Rien d'urgent, ça pourrait attendre lundi.

Elle le rangea et reprit la route pour le foyer qui apparaissait déjà au bout de la rue.

Le dimanche soir, c'était elle qui était chargée des courses et du repas.

La cuisine ça n'avait jamais été son fort, mais le règlement du foyer était clair. Chacune des filles s'occupait à tour de rôle du ménage, des courses, des repas...

Je devrais peut-être chercher un autre endroit où vivre ? Se dit-elle.

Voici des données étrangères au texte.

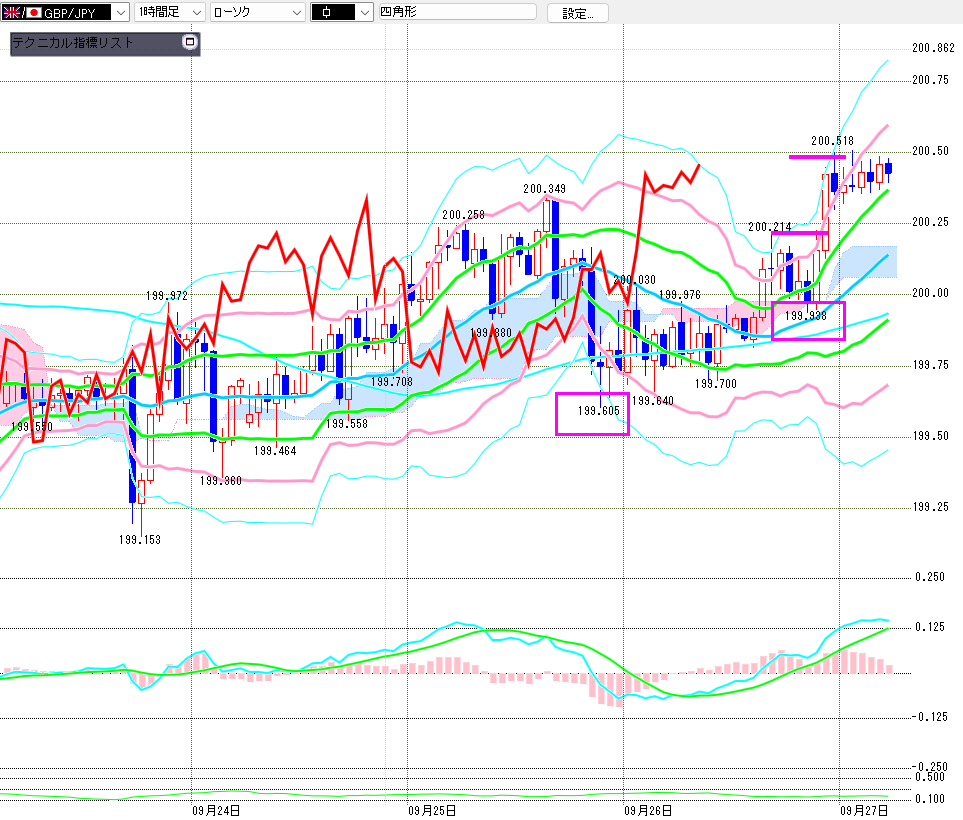Click the 09月27日 date on time axis
Image resolution: width=963 pixels, height=820 pixels.
coord(862,810)
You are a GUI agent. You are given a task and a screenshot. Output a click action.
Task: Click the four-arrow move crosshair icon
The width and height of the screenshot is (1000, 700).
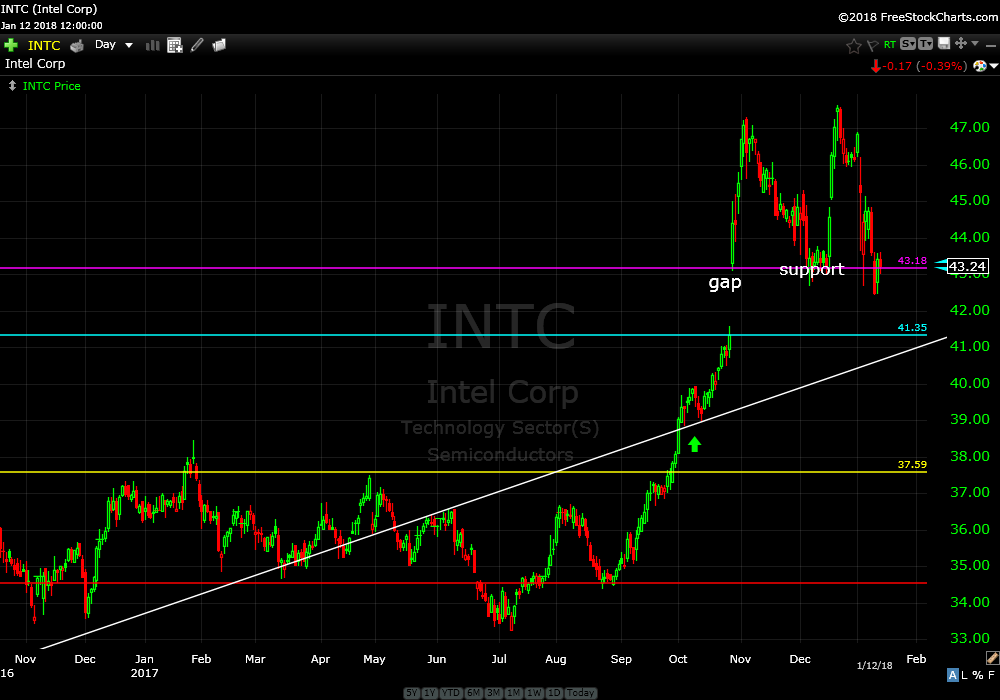point(961,44)
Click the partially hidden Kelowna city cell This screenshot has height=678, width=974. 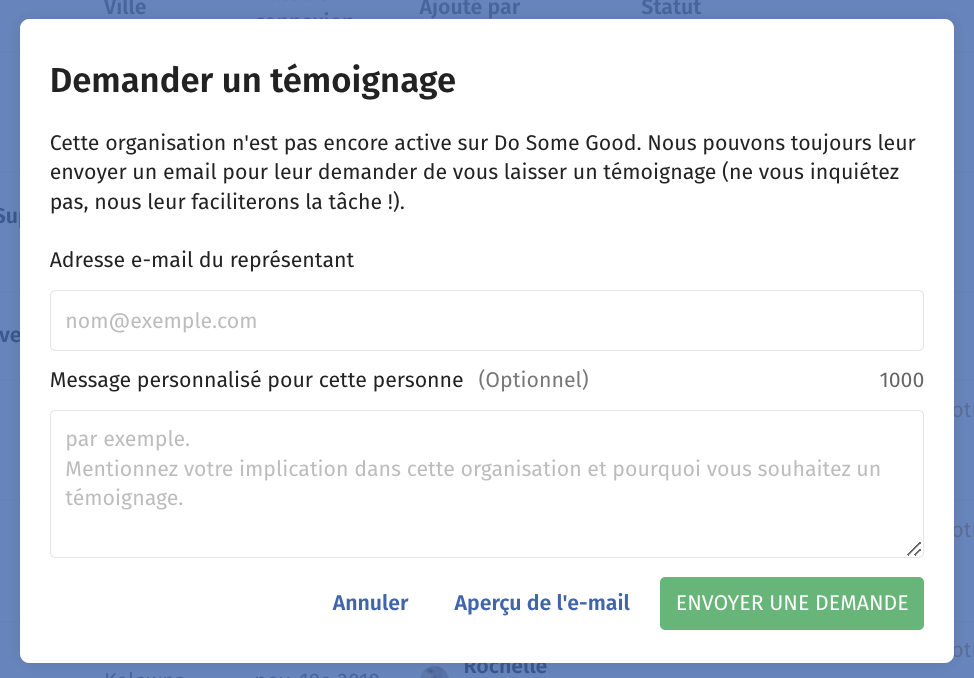coord(144,674)
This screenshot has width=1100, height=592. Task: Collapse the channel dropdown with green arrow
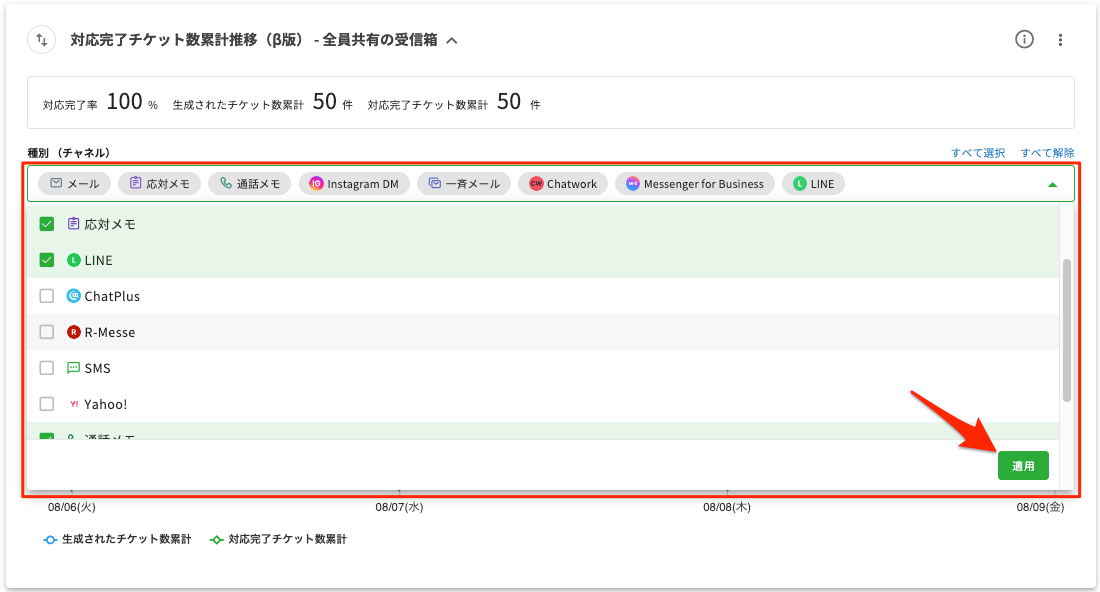pos(1052,185)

Ça n'était pas la première fois qu'elle se faisait cette réflexion. Ses années de travail avaient payé et, si elle le voulait, Umemiya s'arrangerait pour qu'elle touche une part plus importante des bénéfices de leurs affaires.

Il me suffirait de trouver quelqu'un qui signe pour moi et je pourrais avoir mon propre appartement... Oui, mais le foyer a quand même des côtés pratiques. D'abord je ne suis pas seule, et puis c'est grand...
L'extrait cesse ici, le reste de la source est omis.